The Chicken Salad Club

Story Time
Make lemonade and listen to a story.
Art Activity
Draw a picture of something you enjoy doing with your grandparents or other close family and friends.
Math project: Century
Discussion Questions:
- What is a century? What is a centenarian?
- Draw one line for each year old you are. Draw one line for each year a centenarian has lived.
- What changes happen over a century?
Family Food Traditions
Use one or more of these ideas to explore the importance of food in our family traditions:
- Make chicken salad sandwiches.
- Why did Greatpaw and Nathaniel like chicken salad sandwiches so much?
- Describe the taste of the sandwiches. Write a poem about the taste.
- Did Greatpaw and Nathaniel make chicken salad sandwiches because they liked them, because it was a tradition, or both?
- What food traditions do you have in your family? (Popcorn on Saturday night, chicken on Sunday, chocolate cake for birthdays?)
“If I began a storytelling club…”
If you started a storytelling club, what would you name it and what type of stories would you tell?
“If my grandpa or grandma were sad…”
Greatpaw was lonely and sad. Nathaniel had to think of a way to make him happy again. If someone you loved was sad, what would you do to make them happy?
This can be a writing project and/or a brainstorming session. It can be specifically about an older person or about anyone you love.
Have the students brainstorm how they would get that person involved in life and happy again. Would they buy him/her a puppy? Would they ask them to take pictures of all their Little League games? Would they visit them and sing songs together? Would they write them letters with funny illustrations?
Family History
Interview a grandparent, aunt, uncle, or parent. Ask them to remember and share one of their favorite experiences growing up. Ask them what year the event happened.
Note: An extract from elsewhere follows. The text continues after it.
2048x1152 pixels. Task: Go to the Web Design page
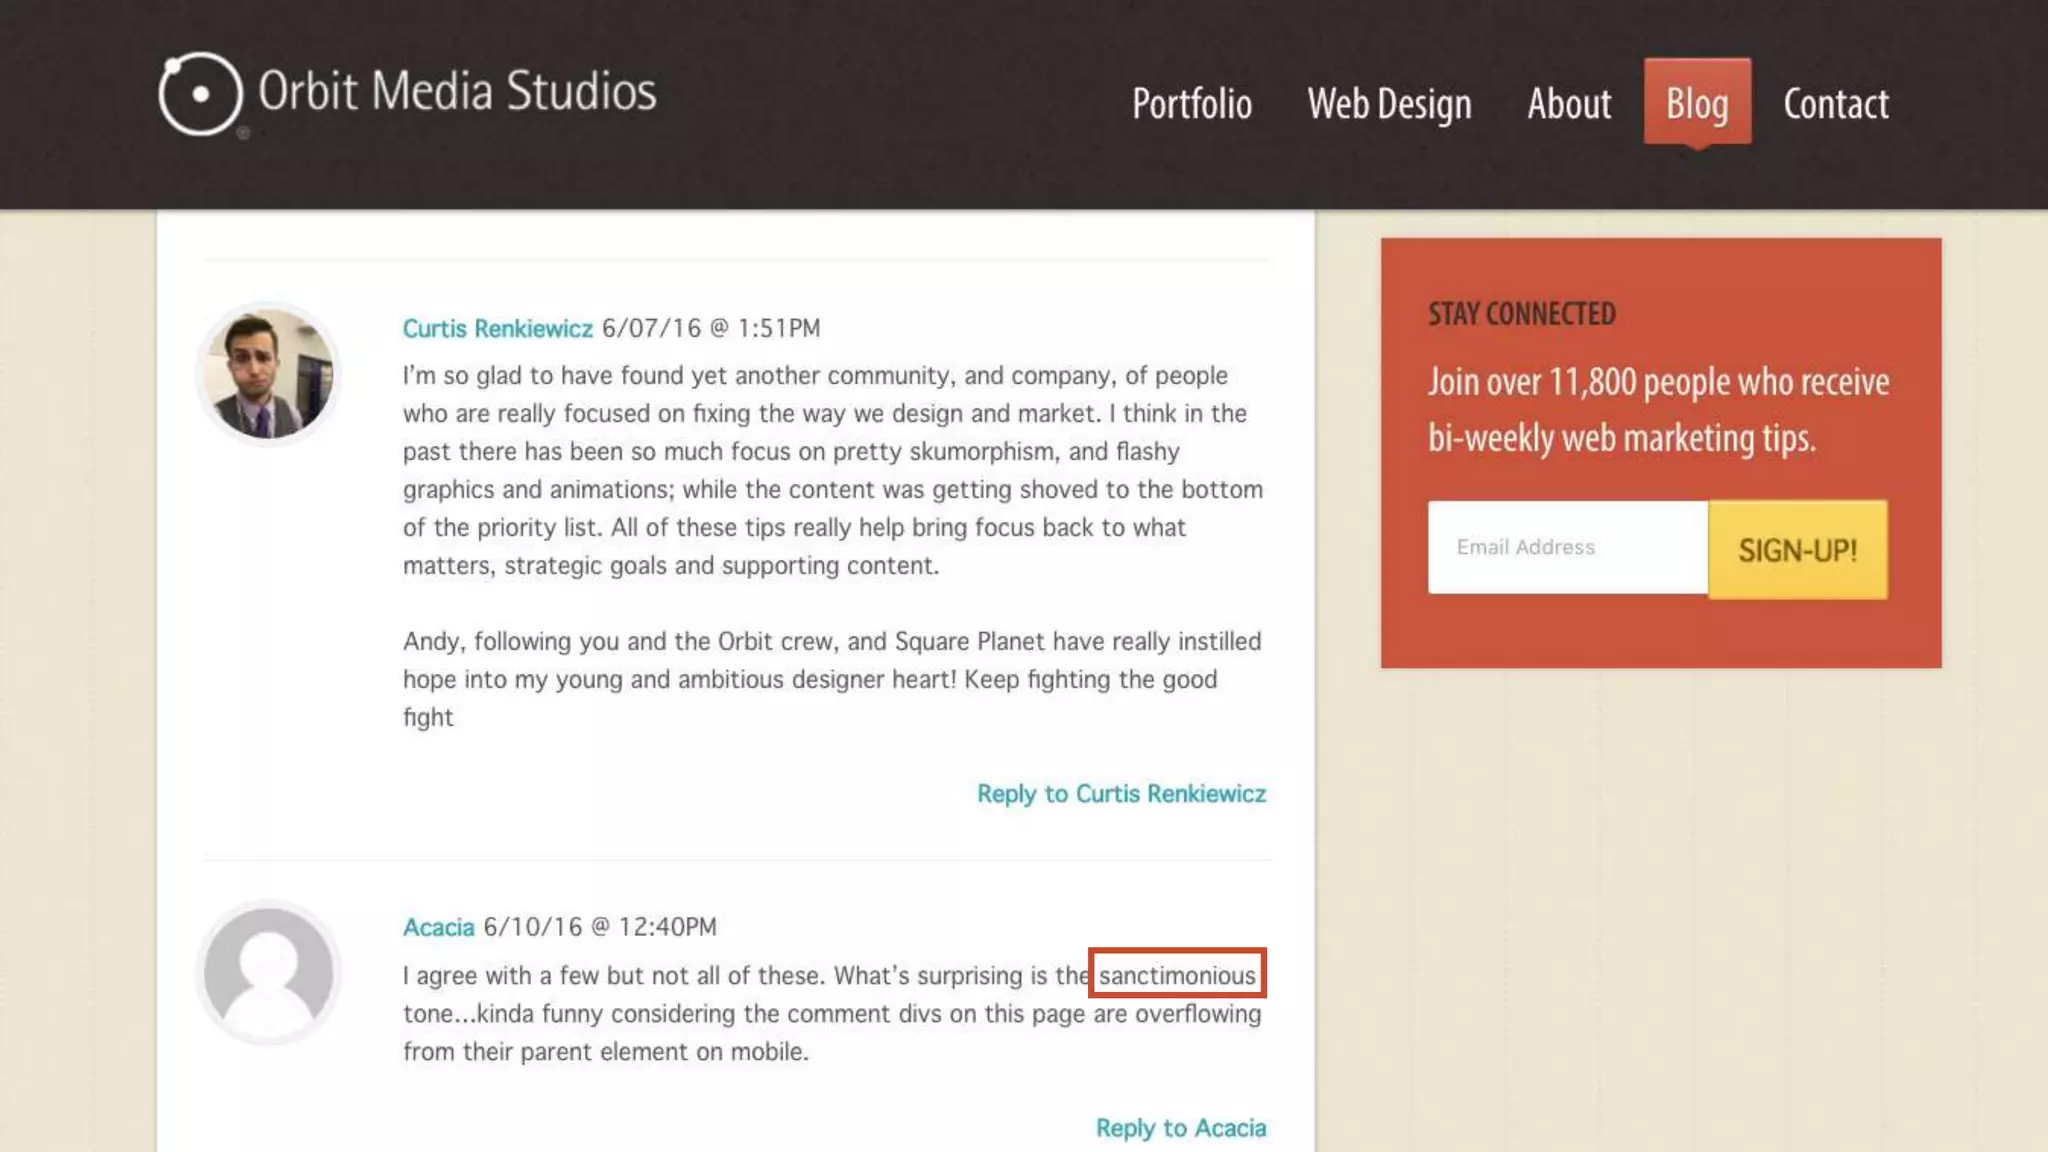coord(1389,104)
Write the story down and share with the class. Share the oldest event and the most recent.
100-year timeline
Make a timeline. If someone is 100 years old this year, what are the events in history that they would have seen, experienced, or read about in their daily newspaper? (The Wright brothers flew the first powered airplane in 1903. The first transcontinental telephone call was in 1915. The first airmail postage was in 1918. Now we’ve walked on the moon, and we have cell phones and the Internet!)
What’s the story?
Through storytelling, children can understand what’s involved in writing the stories that make history. This project has four parts:
1. Tell a story of a person you know. Gather the students and their family members for a storytelling session. Choose a person the group knows about. The group will tell this person’s story. Decide who will begin, and go clockwise from there with each person adding to the story. Set a time limit so that you must end the story somewhere.
2. Read a folk story or fairy tale, for example, Little Red Riding Hood. Talk about how the story begins and ends, who the characters are and what they feel, and what happens. Ask how this fairy tale is different from the story told about the real person you know.
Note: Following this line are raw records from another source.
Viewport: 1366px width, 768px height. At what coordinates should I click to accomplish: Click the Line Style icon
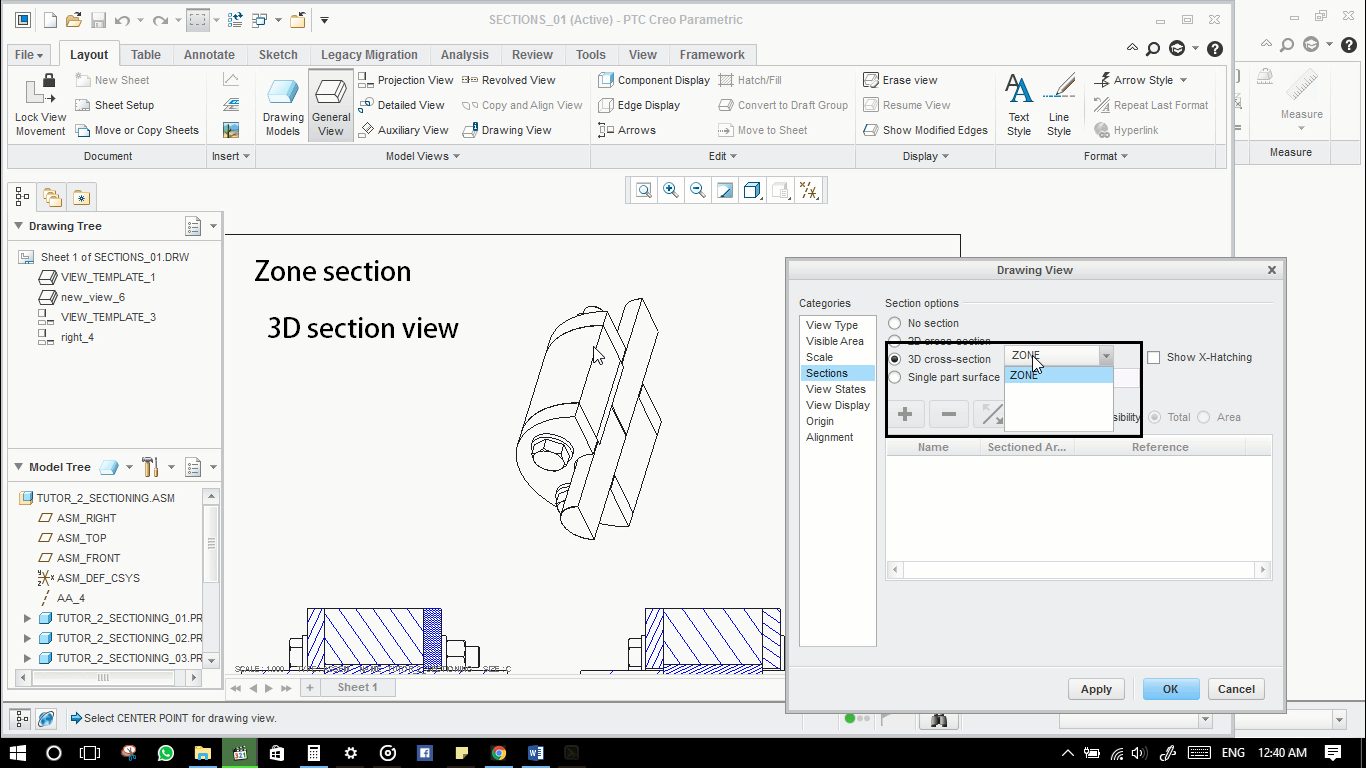coord(1059,91)
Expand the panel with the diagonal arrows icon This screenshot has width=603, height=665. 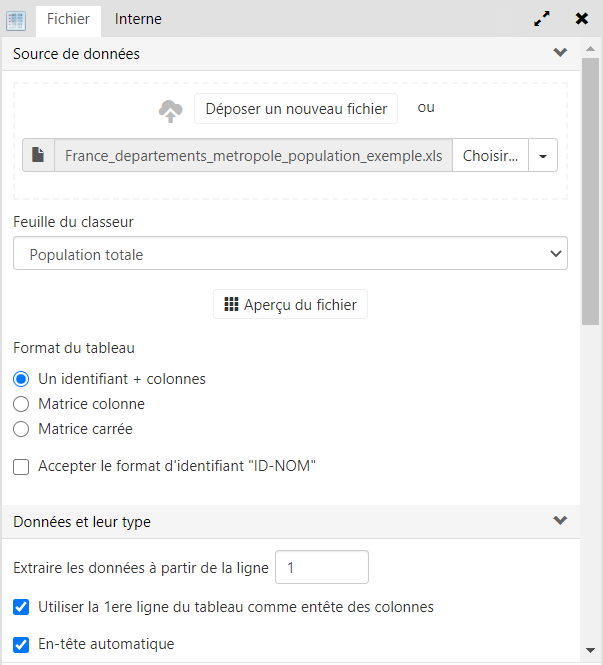click(x=541, y=19)
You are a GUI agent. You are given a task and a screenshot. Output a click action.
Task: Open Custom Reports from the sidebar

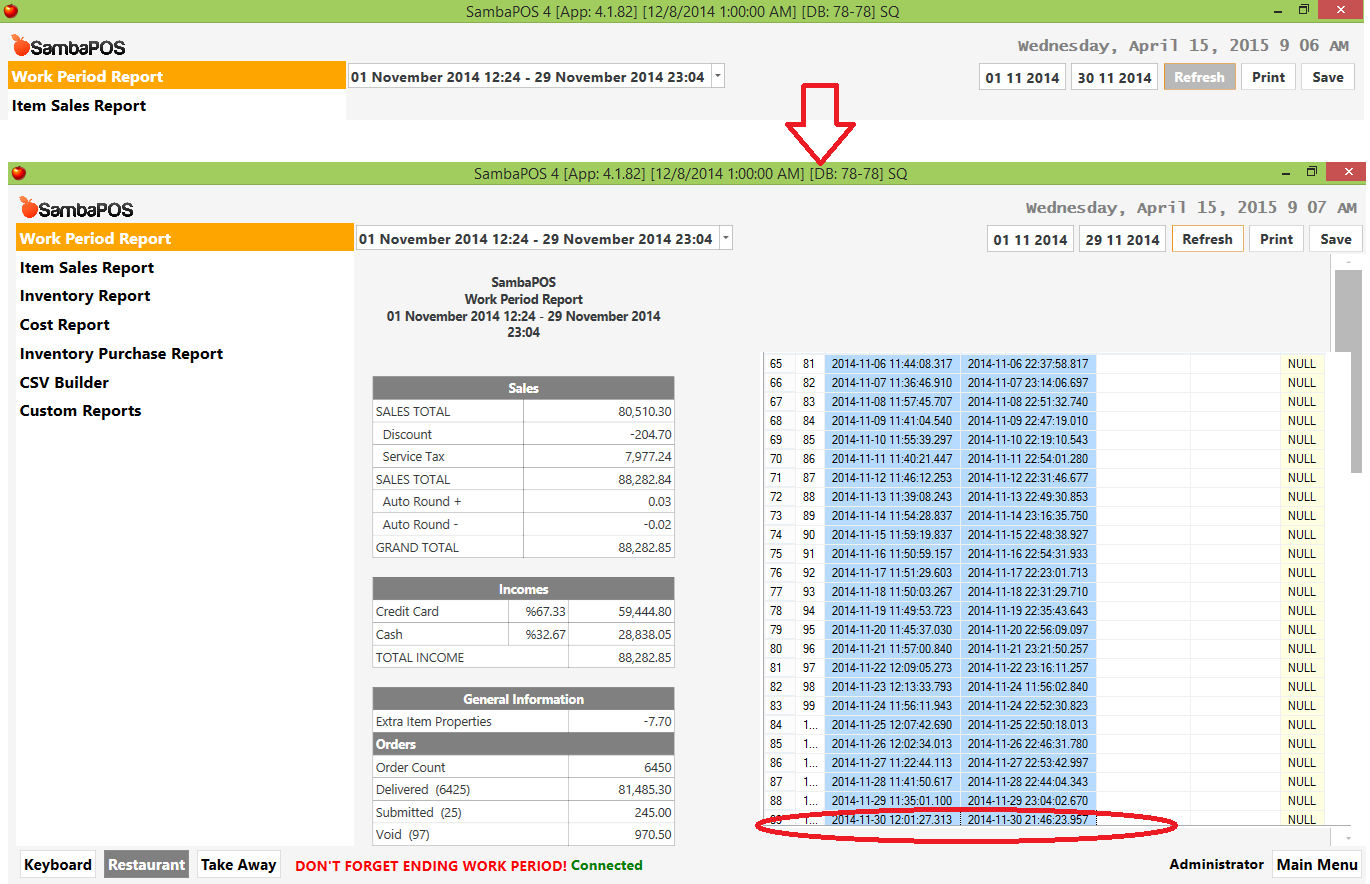80,411
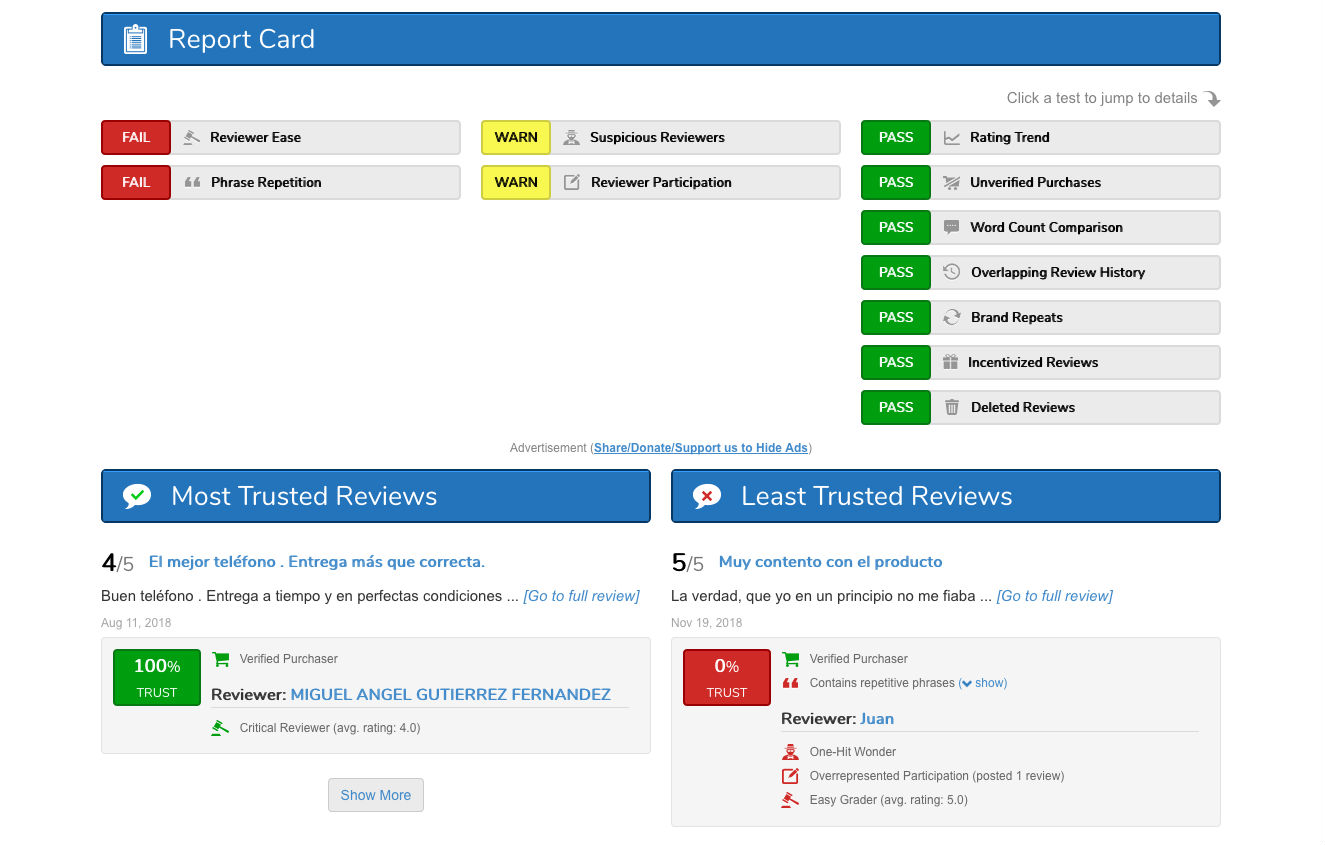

3. Read a story about an historical event. Choose a moment in world history, for example the fall of the Berlin Wall, the Revolutionary War, or a current event. Ask the librarian for help in choosing material that is at the student’s reading level.
4. Write about what you learned. Help the student write about this storytelling experience: In the storytelling session about the person you know, how did you verify the “truth” when there were differences of opinion about what “really happened”? If you were to write the story of a real event for the newspaper, what would be most important in preparing for it? Where would you get your information? How would you check the accuracy of the information?